Conversion to other organisms
Most of the prior knowledge stored inside Omnipath
is derived from human data, therefore they use gene names. Despite this, using homology we can convert gene names to other organisms.

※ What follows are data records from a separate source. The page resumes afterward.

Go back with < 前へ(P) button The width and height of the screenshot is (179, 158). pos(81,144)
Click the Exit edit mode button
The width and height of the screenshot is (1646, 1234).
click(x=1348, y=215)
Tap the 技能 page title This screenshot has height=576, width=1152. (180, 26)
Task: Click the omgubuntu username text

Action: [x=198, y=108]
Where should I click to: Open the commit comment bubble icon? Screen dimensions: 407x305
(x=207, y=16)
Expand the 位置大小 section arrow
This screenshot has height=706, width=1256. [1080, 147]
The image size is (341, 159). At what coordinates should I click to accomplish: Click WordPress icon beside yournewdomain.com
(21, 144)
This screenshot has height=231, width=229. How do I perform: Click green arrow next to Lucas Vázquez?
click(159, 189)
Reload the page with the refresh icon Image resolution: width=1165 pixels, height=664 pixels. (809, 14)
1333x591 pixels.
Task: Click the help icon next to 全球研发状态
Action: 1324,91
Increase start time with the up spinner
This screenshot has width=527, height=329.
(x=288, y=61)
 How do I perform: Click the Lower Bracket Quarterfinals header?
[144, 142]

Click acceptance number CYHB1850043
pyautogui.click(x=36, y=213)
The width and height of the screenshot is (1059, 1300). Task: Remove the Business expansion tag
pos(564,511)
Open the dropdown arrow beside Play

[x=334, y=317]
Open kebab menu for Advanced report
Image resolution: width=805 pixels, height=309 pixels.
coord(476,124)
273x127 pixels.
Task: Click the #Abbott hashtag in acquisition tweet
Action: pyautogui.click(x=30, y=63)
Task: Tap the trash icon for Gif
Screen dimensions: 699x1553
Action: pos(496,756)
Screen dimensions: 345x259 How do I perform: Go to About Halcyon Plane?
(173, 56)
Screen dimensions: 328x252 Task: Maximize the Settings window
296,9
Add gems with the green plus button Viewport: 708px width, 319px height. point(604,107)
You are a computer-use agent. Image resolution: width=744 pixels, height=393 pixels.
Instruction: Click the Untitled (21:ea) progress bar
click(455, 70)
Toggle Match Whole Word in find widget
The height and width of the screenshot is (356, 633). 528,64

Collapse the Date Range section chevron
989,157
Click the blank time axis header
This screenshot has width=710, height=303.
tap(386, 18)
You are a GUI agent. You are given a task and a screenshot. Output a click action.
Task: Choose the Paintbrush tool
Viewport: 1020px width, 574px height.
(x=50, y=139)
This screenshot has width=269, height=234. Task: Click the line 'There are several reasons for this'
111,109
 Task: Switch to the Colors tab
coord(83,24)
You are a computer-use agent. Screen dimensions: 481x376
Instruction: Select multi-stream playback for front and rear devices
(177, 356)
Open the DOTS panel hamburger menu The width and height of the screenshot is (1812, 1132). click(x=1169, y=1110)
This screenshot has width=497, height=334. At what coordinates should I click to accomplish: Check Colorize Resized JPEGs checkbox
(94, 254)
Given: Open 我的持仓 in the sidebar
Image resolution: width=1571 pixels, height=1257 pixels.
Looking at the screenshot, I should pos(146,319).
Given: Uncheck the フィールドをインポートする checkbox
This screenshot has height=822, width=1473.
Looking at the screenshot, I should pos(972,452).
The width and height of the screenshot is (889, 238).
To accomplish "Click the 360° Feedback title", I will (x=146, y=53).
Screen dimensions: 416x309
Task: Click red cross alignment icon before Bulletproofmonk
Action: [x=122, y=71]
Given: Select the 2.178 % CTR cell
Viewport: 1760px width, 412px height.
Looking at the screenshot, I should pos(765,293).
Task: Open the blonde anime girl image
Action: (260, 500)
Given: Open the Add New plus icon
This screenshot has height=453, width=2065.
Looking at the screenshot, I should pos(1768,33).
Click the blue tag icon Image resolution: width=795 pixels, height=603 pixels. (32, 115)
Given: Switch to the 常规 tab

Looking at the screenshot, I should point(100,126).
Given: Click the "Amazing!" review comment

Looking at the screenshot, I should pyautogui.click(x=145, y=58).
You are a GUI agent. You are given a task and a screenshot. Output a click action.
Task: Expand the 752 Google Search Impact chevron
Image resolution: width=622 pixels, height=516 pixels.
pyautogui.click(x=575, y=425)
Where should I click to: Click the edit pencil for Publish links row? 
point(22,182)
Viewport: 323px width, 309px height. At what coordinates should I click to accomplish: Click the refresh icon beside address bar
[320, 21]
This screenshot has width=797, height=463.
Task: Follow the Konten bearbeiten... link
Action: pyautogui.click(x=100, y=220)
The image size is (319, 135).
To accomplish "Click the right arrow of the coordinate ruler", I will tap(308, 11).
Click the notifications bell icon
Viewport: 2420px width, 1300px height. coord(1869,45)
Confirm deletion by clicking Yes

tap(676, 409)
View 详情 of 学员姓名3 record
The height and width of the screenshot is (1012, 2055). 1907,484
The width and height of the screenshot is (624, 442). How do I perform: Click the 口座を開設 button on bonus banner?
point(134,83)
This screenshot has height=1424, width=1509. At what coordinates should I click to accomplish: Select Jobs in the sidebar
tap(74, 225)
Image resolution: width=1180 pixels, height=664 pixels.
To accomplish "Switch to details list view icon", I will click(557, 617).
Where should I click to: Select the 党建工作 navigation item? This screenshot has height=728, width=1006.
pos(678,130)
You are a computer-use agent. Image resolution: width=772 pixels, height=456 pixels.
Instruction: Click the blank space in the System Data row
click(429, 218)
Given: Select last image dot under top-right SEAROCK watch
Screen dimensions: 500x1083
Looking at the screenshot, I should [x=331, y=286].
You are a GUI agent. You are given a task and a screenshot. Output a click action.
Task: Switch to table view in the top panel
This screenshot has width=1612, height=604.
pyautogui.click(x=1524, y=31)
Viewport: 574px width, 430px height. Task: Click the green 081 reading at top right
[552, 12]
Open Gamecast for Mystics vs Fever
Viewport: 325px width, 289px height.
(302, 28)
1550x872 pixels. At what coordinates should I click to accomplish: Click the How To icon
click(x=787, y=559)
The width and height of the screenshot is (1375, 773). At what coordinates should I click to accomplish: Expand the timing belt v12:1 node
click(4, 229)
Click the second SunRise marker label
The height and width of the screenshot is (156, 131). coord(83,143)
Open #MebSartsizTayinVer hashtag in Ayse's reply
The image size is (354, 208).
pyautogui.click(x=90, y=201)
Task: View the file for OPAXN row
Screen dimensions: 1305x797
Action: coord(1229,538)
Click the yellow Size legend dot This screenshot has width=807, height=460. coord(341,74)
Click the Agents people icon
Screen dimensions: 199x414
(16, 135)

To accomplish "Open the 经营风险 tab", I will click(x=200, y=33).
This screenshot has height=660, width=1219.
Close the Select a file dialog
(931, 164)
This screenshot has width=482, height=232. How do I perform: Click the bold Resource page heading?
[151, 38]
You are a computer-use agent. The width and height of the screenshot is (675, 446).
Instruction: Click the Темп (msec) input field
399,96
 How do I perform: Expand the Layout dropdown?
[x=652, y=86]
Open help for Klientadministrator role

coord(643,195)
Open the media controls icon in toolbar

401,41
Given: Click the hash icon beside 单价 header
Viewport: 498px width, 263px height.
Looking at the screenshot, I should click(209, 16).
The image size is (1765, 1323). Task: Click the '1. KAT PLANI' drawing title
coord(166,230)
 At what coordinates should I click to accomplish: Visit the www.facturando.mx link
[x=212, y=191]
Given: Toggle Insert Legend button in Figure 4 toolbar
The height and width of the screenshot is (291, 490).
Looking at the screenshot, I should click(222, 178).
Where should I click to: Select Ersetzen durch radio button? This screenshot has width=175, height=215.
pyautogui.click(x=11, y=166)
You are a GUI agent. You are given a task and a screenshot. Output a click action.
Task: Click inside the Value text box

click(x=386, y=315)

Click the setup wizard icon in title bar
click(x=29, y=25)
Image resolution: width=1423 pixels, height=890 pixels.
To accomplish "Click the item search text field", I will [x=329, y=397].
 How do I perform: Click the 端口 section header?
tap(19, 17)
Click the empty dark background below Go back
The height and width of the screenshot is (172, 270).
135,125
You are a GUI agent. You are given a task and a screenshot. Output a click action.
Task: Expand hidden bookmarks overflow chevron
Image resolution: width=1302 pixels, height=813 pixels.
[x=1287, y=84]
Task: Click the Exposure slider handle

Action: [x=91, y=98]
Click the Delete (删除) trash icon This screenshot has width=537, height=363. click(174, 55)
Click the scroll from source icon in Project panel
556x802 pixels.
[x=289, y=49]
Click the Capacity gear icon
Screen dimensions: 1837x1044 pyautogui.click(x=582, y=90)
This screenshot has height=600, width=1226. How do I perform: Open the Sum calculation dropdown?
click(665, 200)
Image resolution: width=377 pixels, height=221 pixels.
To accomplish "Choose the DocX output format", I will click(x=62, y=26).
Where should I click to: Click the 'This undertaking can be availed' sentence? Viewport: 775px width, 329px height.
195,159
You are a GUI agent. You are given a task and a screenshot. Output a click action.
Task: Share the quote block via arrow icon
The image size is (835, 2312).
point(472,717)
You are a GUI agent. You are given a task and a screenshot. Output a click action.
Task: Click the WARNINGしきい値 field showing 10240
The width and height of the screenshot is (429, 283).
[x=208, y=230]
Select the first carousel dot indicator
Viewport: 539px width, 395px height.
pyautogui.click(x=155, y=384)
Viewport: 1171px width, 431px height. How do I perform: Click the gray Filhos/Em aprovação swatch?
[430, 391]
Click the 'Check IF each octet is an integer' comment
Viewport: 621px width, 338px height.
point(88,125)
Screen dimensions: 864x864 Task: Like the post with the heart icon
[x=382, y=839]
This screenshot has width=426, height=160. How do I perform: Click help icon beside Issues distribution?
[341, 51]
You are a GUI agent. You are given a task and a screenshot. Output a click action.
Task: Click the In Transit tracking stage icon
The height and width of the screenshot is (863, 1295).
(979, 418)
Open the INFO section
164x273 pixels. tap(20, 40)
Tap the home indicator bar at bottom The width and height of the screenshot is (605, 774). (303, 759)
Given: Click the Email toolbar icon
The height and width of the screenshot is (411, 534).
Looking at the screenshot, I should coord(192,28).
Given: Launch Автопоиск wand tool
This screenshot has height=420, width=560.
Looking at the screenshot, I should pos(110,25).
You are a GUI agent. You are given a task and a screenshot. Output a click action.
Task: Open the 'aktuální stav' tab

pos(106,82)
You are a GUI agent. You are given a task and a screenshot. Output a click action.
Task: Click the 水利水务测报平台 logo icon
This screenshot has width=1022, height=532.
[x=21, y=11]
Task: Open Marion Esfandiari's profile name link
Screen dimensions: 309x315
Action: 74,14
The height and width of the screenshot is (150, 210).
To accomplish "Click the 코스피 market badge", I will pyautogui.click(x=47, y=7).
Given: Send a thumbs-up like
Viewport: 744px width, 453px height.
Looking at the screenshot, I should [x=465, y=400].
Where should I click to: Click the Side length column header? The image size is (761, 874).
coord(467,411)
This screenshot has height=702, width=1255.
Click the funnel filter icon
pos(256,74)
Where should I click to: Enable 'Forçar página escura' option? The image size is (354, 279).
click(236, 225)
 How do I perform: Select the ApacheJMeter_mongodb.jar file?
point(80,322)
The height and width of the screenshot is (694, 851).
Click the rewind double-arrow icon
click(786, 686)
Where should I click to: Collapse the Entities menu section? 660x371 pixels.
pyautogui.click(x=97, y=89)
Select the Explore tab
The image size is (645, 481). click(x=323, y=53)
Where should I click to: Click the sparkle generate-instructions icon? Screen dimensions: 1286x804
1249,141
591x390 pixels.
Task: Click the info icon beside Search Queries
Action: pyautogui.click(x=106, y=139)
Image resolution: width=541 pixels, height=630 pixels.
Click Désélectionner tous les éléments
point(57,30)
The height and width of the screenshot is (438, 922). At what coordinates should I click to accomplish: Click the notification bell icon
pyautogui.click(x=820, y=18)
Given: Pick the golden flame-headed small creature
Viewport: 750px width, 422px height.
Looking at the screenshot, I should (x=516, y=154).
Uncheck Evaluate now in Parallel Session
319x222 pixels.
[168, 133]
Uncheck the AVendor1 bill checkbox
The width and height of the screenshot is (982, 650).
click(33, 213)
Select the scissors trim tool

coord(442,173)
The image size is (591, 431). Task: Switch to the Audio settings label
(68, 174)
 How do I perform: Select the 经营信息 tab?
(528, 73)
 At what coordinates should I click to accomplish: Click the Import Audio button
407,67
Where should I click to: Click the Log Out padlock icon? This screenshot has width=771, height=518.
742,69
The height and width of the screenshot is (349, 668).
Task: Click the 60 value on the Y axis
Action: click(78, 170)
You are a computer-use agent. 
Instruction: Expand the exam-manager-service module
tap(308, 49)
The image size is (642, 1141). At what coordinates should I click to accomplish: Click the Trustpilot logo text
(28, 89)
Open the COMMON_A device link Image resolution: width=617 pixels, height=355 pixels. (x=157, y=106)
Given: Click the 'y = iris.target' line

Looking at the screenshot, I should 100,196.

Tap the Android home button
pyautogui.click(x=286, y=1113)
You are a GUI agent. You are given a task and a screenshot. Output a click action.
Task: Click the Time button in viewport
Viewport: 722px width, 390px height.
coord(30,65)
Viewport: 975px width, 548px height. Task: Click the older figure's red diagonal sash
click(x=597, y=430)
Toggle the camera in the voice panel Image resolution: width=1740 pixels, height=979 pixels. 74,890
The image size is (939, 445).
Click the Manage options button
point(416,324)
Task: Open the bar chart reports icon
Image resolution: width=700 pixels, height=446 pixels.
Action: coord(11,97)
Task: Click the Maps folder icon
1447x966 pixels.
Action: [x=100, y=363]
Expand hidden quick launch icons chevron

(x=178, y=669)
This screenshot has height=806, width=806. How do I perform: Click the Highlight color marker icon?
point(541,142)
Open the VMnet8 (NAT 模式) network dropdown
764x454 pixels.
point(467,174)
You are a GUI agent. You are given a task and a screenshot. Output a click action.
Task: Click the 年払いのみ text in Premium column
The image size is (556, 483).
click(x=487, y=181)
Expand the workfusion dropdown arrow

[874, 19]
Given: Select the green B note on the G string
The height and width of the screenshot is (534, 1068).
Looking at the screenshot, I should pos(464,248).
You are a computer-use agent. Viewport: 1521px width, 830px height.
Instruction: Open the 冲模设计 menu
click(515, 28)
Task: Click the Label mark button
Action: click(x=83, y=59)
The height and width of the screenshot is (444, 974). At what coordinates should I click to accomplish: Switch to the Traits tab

To showcase how to do it inside decoupler
, we will load the MSigDB
database and convert it into gene symbols for mouse and fly.
[1]:
import decoupler as dc
msigdb = dc.get_resource('MSigDB')
msigdb
[1]:
genesymbol | collection | geneset | |
---|---|---|---|
0 | MSC | oncogenic_signatures | PKCA_DN.V1_DN |
1 | MSC | mirna_targets | MIR12123 |
2 | MSC | chemical_and_genetic_perturbations | NIKOLSKY_BREAST_CANCER_8Q12_Q22_AMPLICON |
3 | MSC | immunologic_signatures | GSE32986_UNSTIM_VS_GMCSF_AND_CURDLAN_LOWDOSE_S... |
4 | MSC | chemical_and_genetic_perturbations | BENPORATH_PRC2_TARGETS |
... | ... | ... | ... |
2407729 | OR2W5P | immunologic_signatures | GSE22601_DOUBLE_NEGATIVE_VS_CD8_SINGLE_POSITIV... |
2407730 | OR2W5P | immunologic_signatures | KANNAN_BLOOD_2012_2013_TIV_AGE_65PLS_REVACCINA... |
2407731 | OR52L2P | immunologic_signatures | GSE22342_CD11C_HIGH_VS_LOW_DECIDUAL_MACROPHAGE... |
2407732 | CSNK2A3 | immunologic_signatures | OCONNOR_PBMC_MENVEO_ACWYVAX_AGE_30_70YO_7DY_AF... |
2407733 | AQP12B | immunologic_signatures | MATSUMIYA_PBMC_MODIFIED_VACCINIA_ANKARA_VACCIN... |
2407734 rows × 3 columns
For this example we will filter by the hallmark
gene sets collection:
[2]:
# Filter by hallmark
msigdb = msigdb[msigdb['collection']=='hallmark']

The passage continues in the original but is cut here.